Work to be completed – Every line from the top of the records through the one bearing "Screen dimensions: 1048x552" is to be reproduced exactly, and pictures are to be left out.

Stored data
..........

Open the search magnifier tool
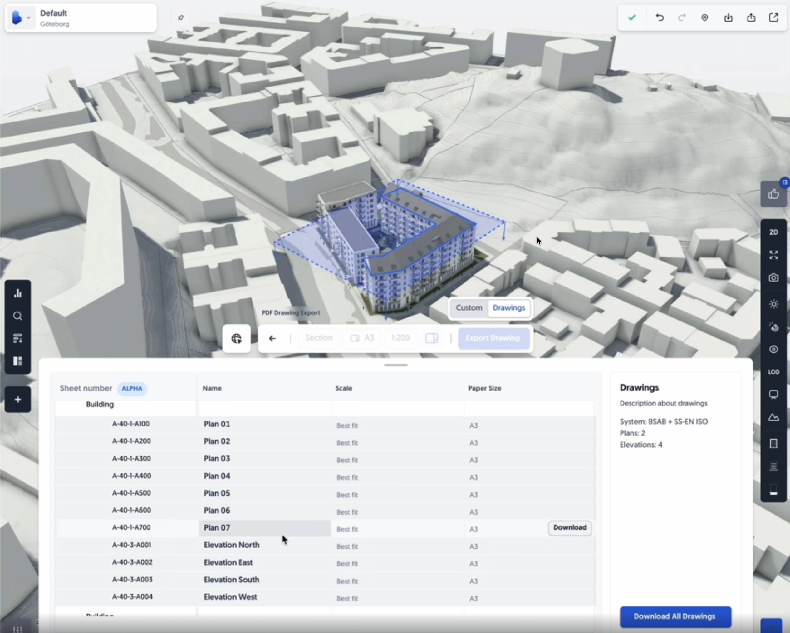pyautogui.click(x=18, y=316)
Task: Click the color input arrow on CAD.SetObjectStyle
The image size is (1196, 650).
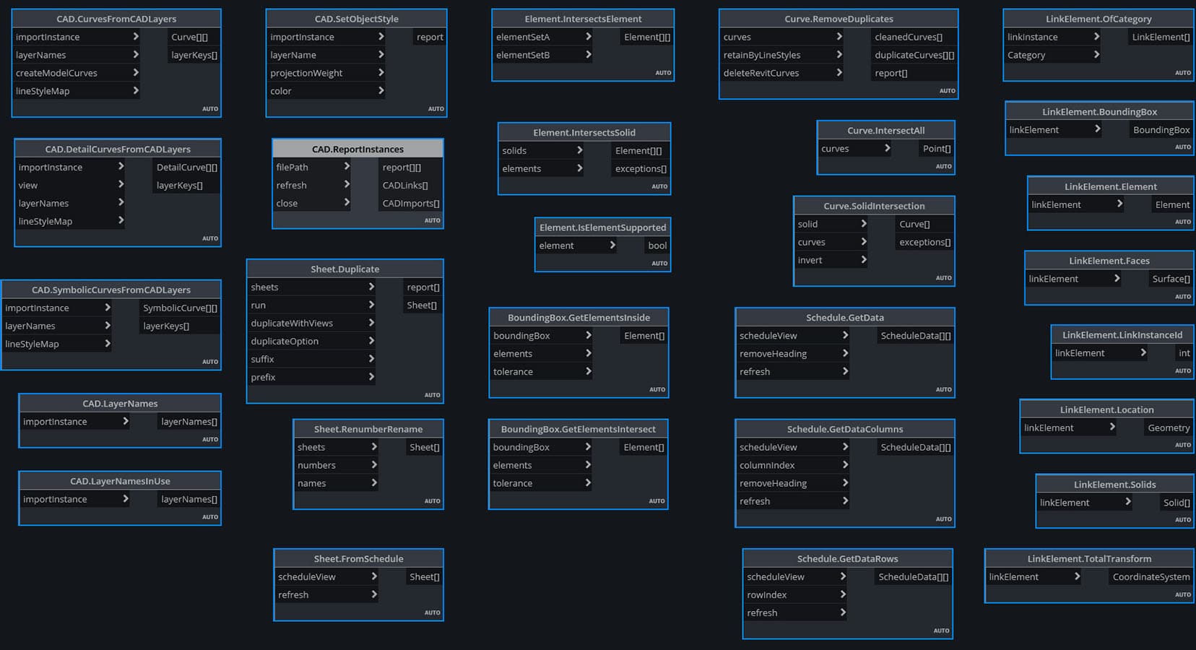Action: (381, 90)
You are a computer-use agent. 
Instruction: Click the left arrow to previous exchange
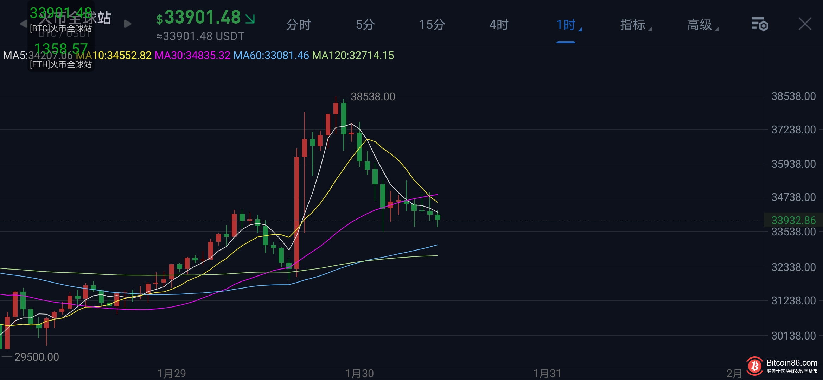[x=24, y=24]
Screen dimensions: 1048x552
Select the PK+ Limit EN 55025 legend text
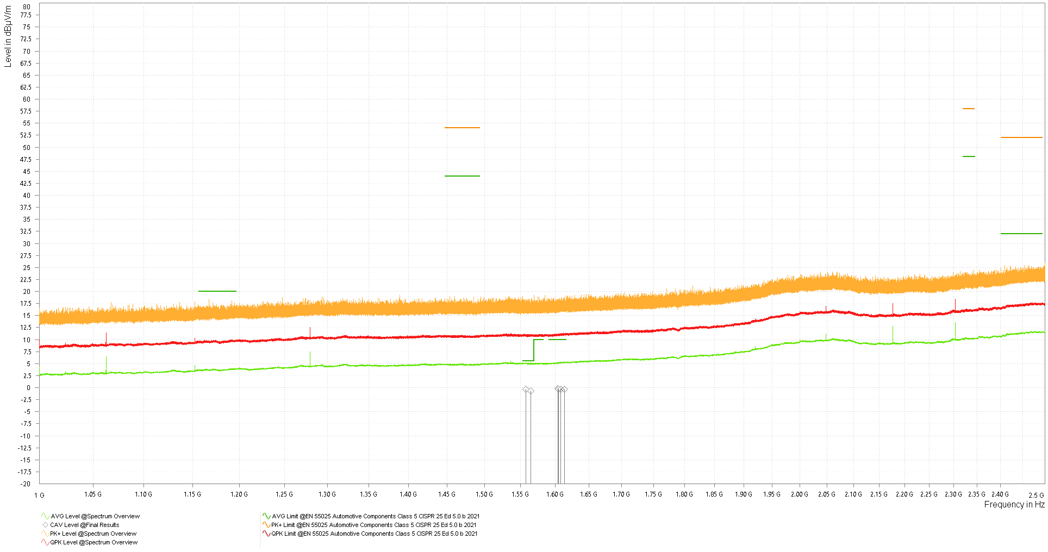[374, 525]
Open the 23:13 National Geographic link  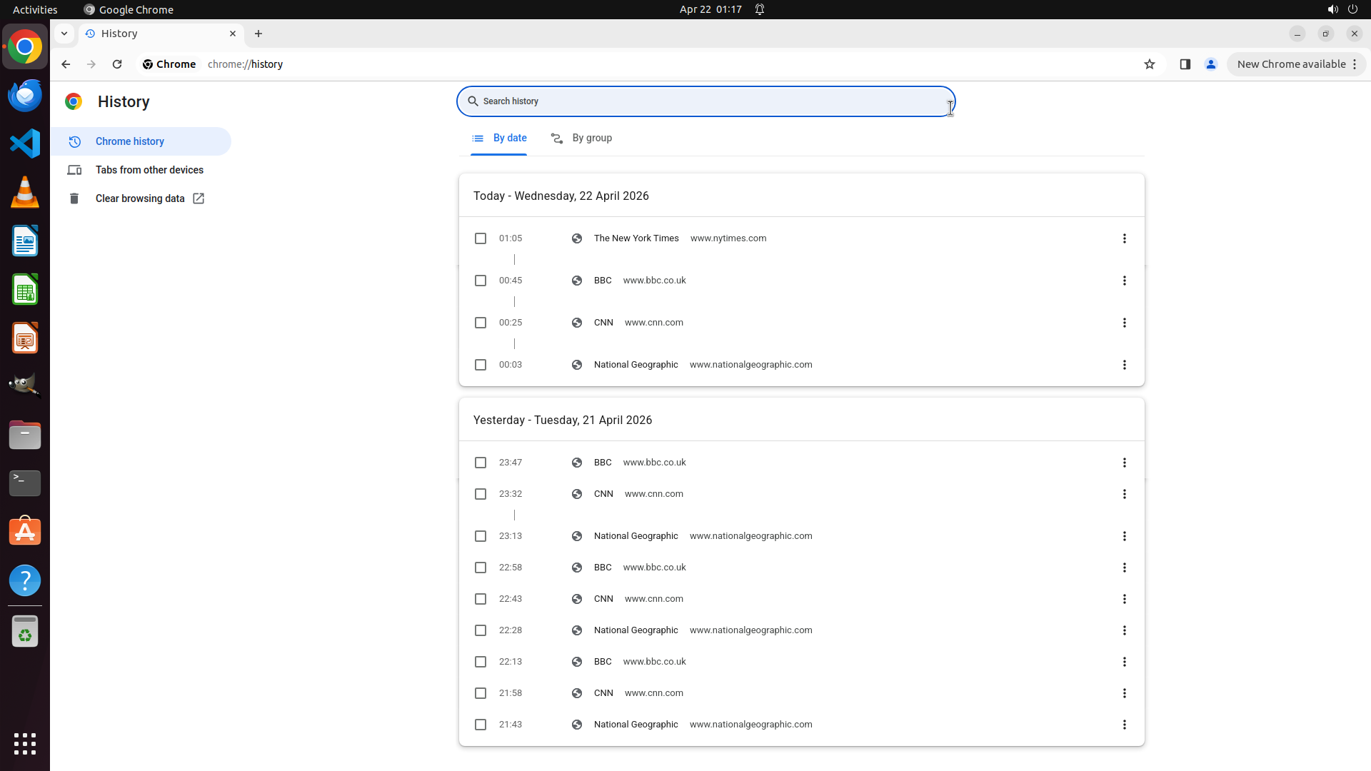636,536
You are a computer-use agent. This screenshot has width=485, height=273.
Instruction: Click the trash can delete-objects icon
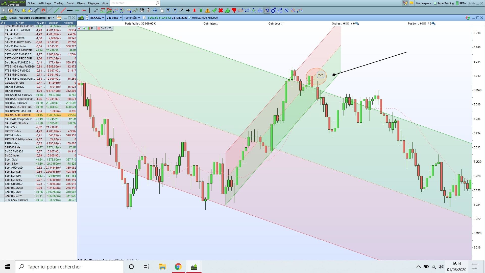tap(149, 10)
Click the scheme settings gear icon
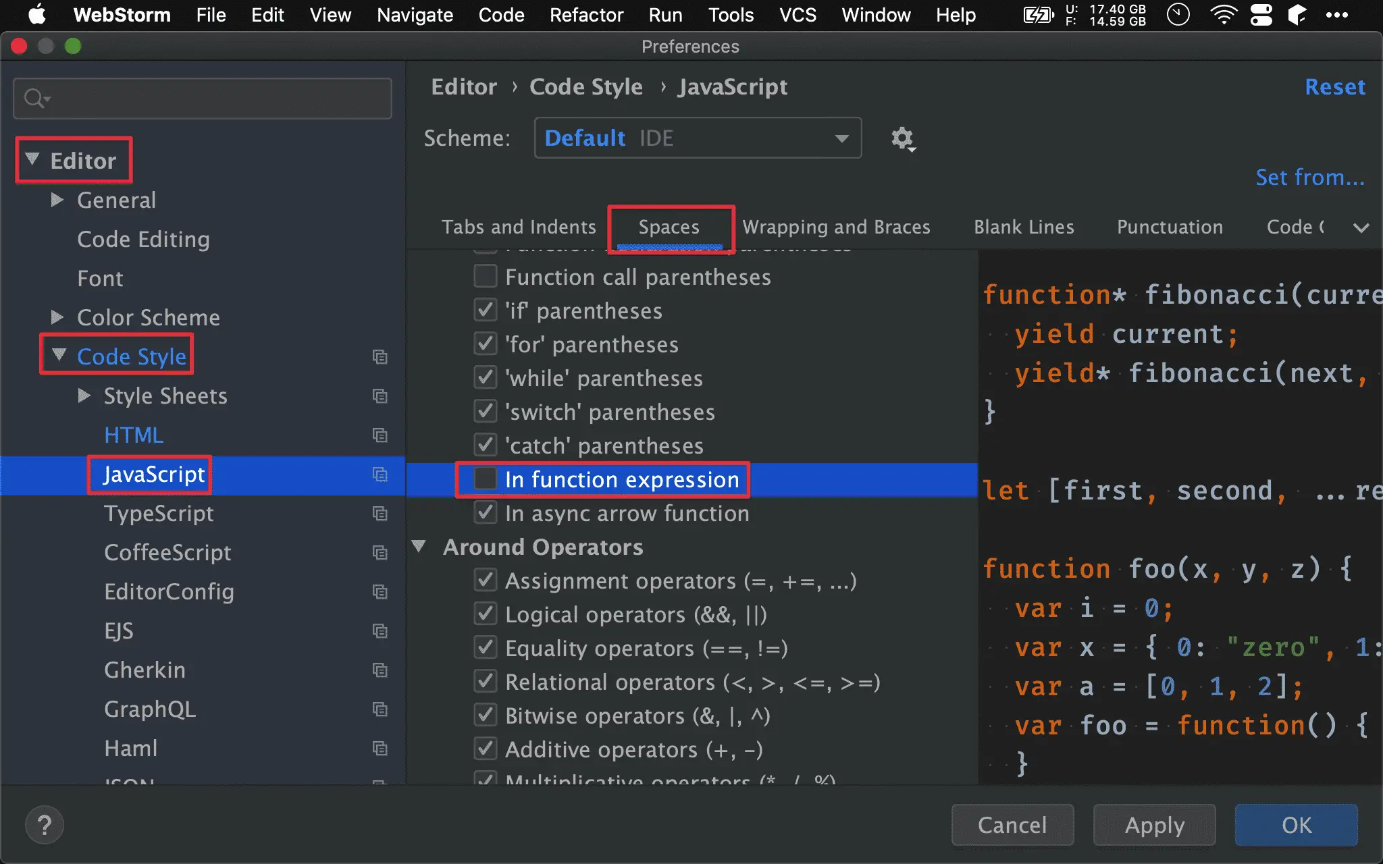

..........

Solution for this problem –
Open the search magnifier tool
pyautogui.click(x=18, y=316)
Task: Click the color input arrow on CAD.SetObjectStyle
The image size is (1196, 650).
Action: (381, 90)
You are a computer-use agent. 
Instruction: Click the left arrow to previous exchange
[x=24, y=24]
Screen dimensions: 1048x552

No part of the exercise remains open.